- _Requirements_
Print each of the entries below again, word for word and in the same order.

* * * * * * * * *

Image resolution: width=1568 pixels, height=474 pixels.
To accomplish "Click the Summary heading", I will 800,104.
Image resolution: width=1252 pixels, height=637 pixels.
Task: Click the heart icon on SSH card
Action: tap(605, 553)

* * * * * * * * *

- _Answer to this exercise_
Image resolution: width=1568 pixels, height=474 pixels.
To accomplish "Click the Summary heading", I will 800,104.
Image resolution: width=1252 pixels, height=637 pixels.
Task: Click the heart icon on SSH card
Action: tap(605, 553)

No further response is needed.